Description of the task: For the records that follow, give the number of lines in which the word "computer" occurs, with nothing added.

── Material provided

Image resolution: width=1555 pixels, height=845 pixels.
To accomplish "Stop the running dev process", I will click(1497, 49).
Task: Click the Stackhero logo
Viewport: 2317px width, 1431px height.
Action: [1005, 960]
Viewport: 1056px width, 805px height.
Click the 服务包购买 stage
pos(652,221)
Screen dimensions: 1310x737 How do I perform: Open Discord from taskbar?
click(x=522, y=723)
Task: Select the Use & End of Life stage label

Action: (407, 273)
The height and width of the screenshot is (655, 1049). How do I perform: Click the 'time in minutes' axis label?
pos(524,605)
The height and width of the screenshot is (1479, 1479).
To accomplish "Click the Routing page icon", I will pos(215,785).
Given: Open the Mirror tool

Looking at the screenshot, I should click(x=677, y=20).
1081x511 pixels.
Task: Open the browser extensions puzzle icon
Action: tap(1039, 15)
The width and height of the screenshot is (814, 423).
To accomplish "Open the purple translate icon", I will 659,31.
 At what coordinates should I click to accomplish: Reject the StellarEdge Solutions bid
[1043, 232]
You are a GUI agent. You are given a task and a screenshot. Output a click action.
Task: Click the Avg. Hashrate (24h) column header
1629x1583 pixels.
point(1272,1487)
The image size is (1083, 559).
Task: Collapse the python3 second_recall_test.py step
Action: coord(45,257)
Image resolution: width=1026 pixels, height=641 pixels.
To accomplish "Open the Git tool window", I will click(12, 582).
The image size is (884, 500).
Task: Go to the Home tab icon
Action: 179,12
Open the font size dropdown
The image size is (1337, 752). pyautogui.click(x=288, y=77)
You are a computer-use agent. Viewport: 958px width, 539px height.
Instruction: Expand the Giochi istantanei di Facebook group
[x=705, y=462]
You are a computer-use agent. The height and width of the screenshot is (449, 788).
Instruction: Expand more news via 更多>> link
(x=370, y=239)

────

Result: 2